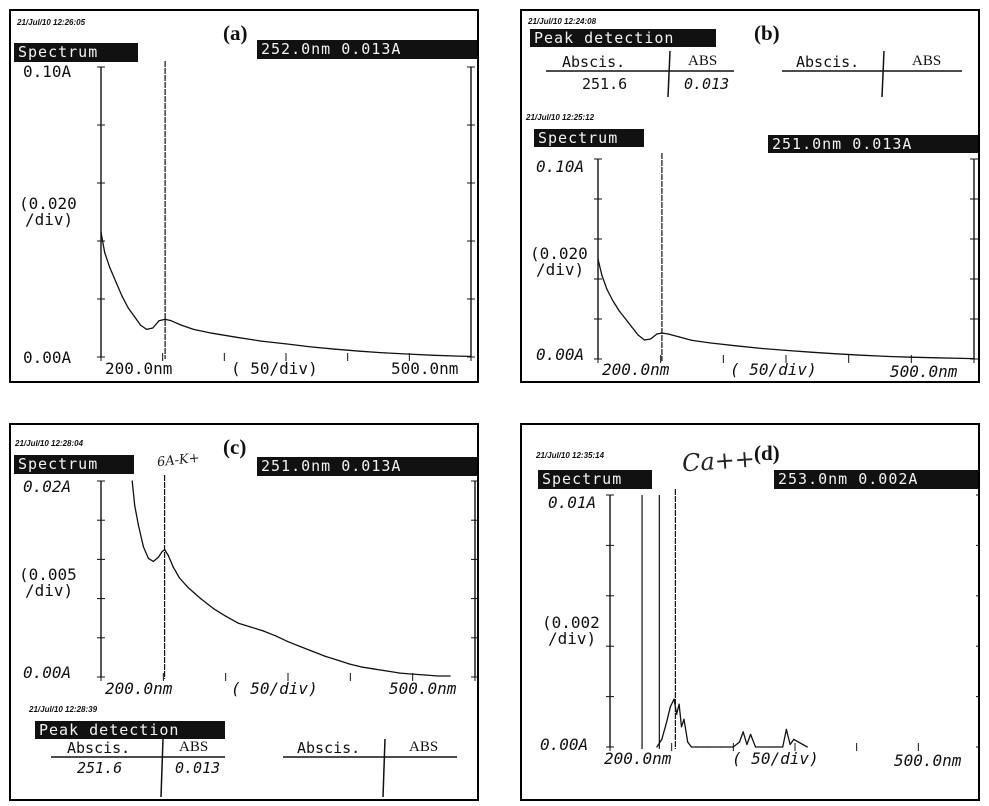 The image size is (989, 806). What do you see at coordinates (572, 638) in the screenshot?
I see `y-div-unit: /div)` at bounding box center [572, 638].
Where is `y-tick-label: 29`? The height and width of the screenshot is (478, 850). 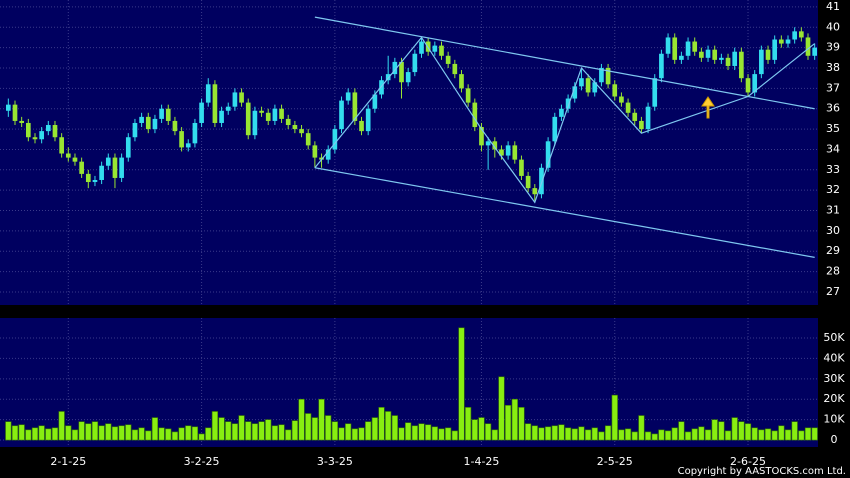 y-tick-label: 29 is located at coordinates (833, 250).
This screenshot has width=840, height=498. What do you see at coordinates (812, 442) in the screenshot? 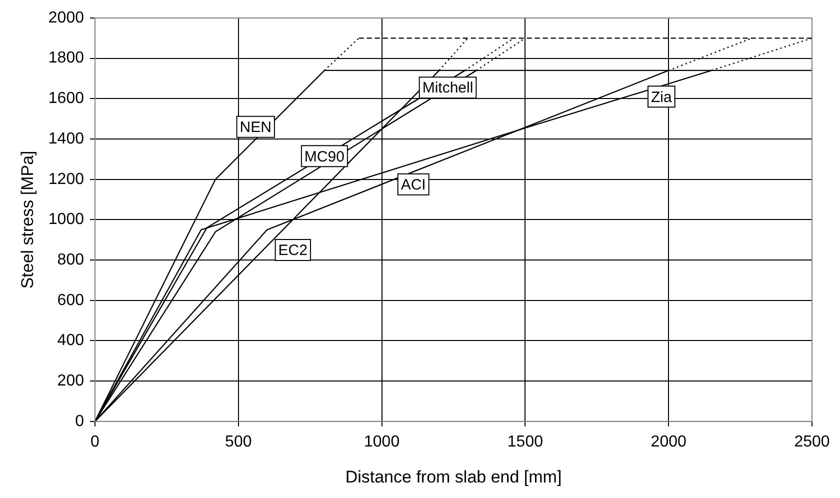
I see `x-tick-label: 2500` at bounding box center [812, 442].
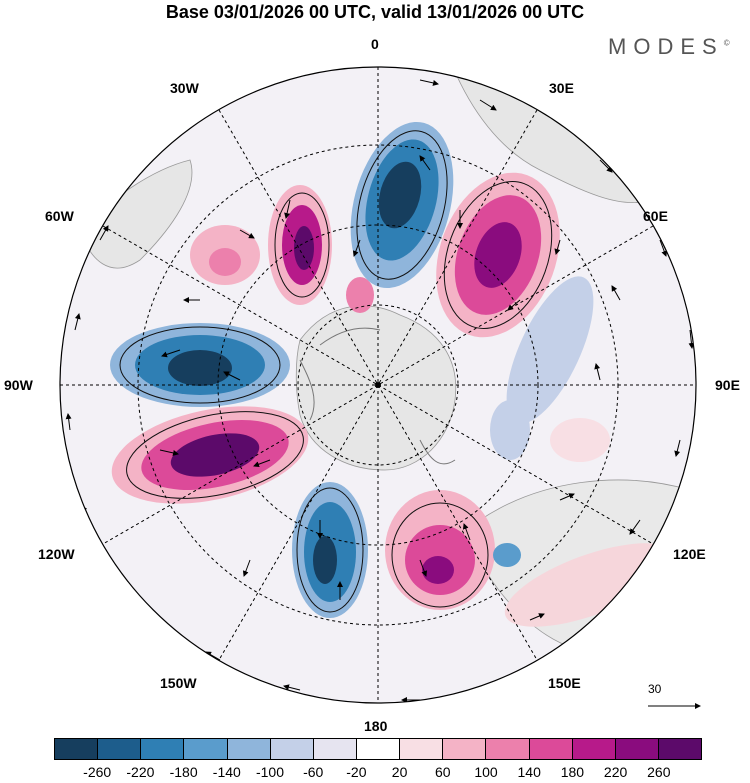 The image size is (750, 783). Describe the element at coordinates (184, 88) in the screenshot. I see `lon-label-30w: 30W` at that location.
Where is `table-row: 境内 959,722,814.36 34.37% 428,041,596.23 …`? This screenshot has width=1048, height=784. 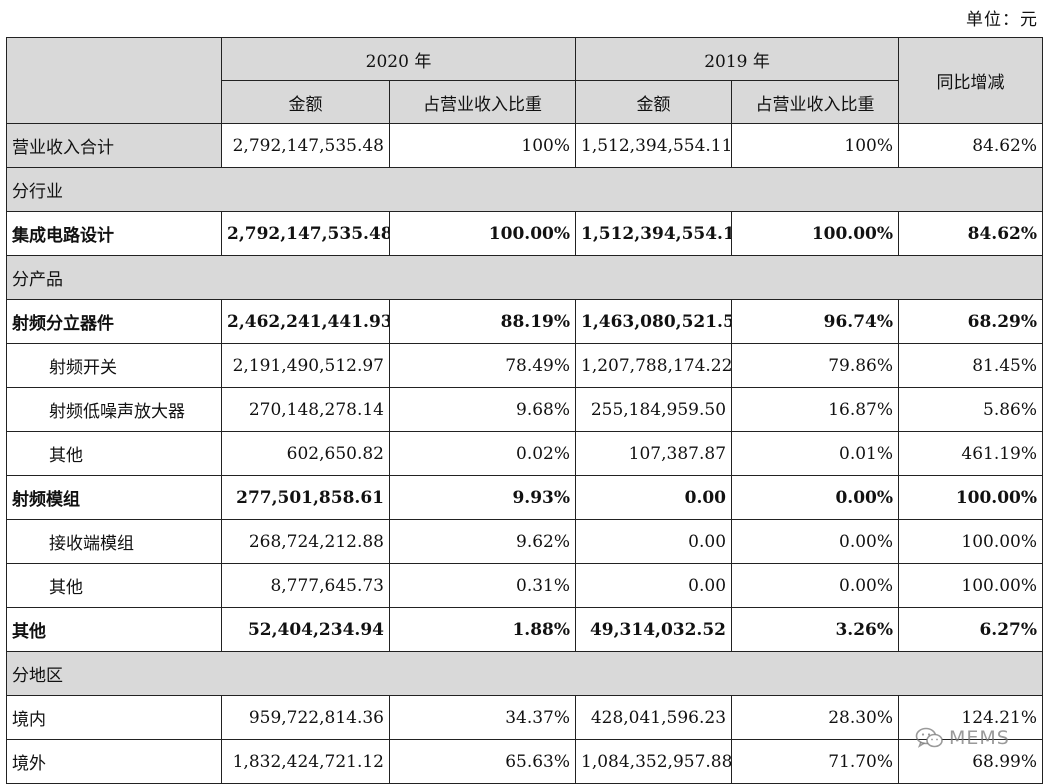 table-row: 境内 959,722,814.36 34.37% 428,041,596.23 … is located at coordinates (525, 718).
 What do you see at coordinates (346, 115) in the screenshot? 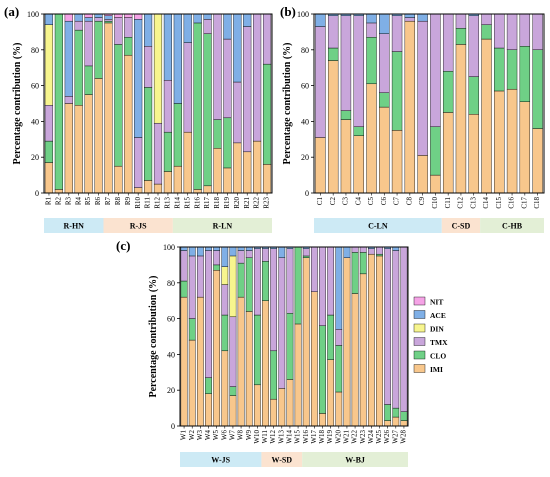
I see `bar-segment-clo-c3` at bounding box center [346, 115].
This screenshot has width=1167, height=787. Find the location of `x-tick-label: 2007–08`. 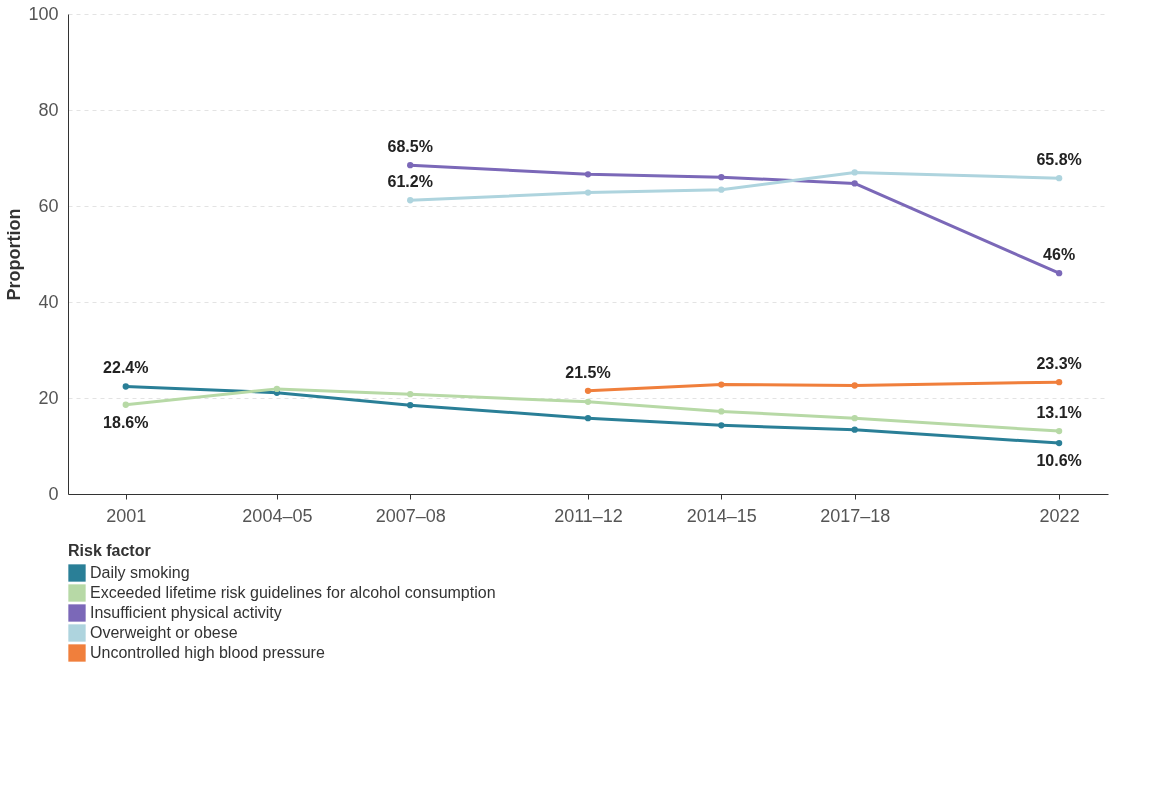

x-tick-label: 2007–08 is located at coordinates (410, 516).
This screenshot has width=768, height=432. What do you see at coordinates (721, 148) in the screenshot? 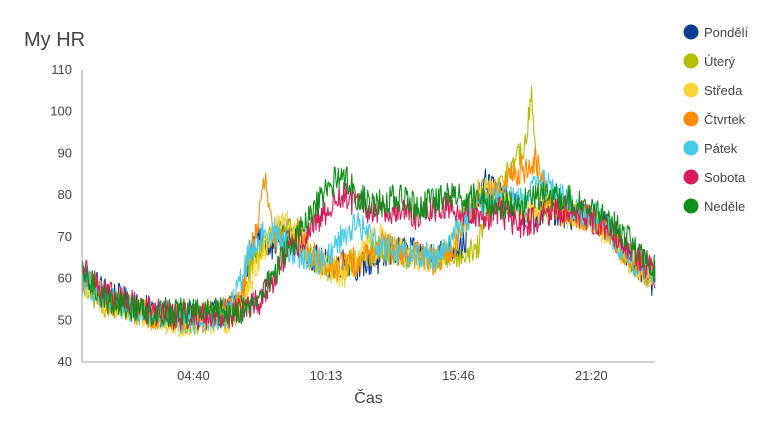
I see `legend-label: Pátek` at bounding box center [721, 148].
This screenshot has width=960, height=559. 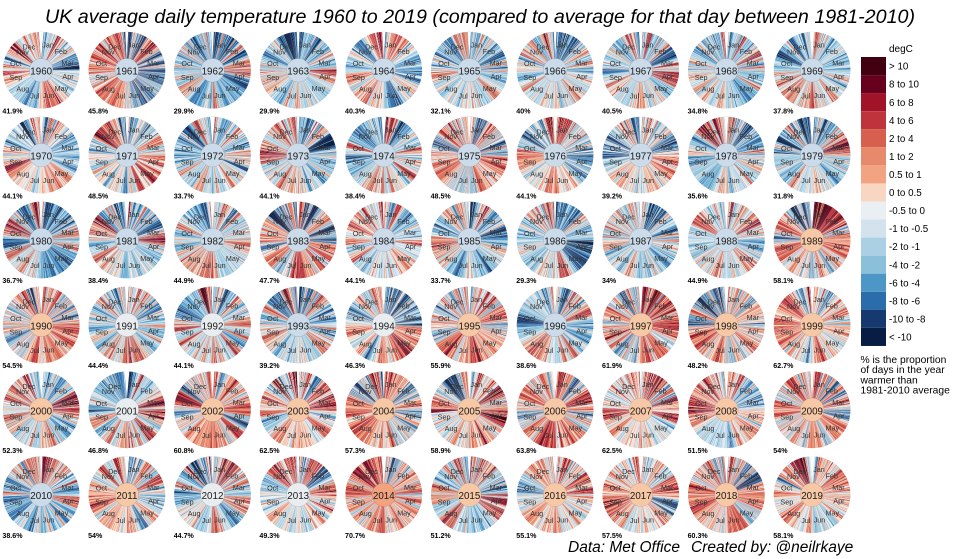 I want to click on svg-text: 62.7%, so click(x=784, y=366).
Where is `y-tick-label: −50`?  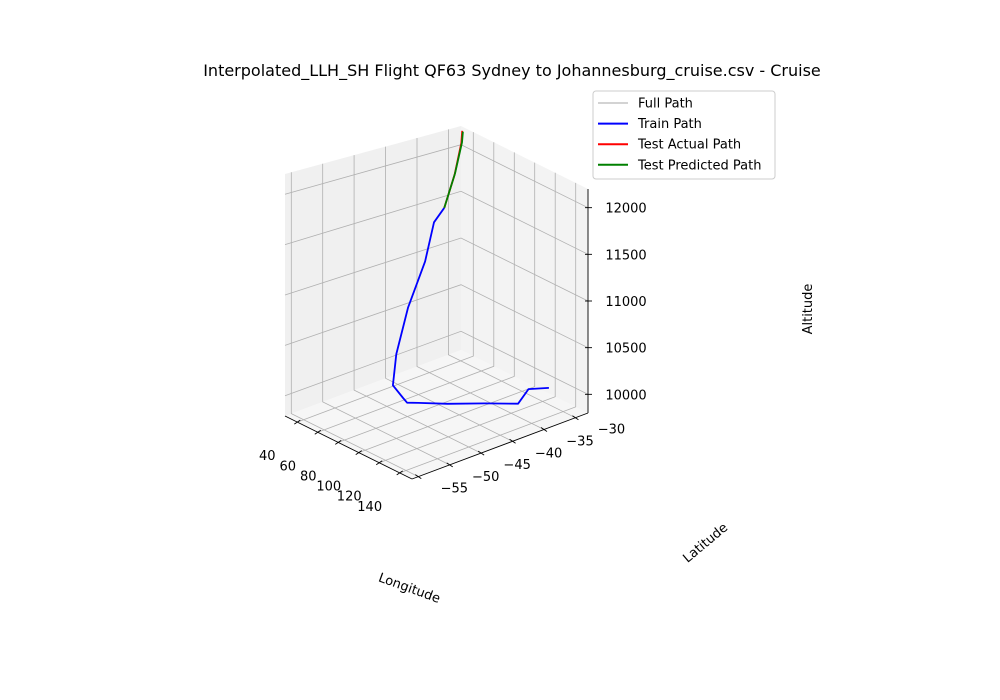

* * * *

◆ About this exercise ◆
Can you copy, word for word and without the pictures, the rows that begin at the line holding "This screenshot has width=768, height=432." and end with the line holding "center [721, 148]."?

◆ Expected answer ◆
This screenshot has width=768, height=432. What do you see at coordinates (721, 148) in the screenshot? 
I see `legend-label: Pátek` at bounding box center [721, 148].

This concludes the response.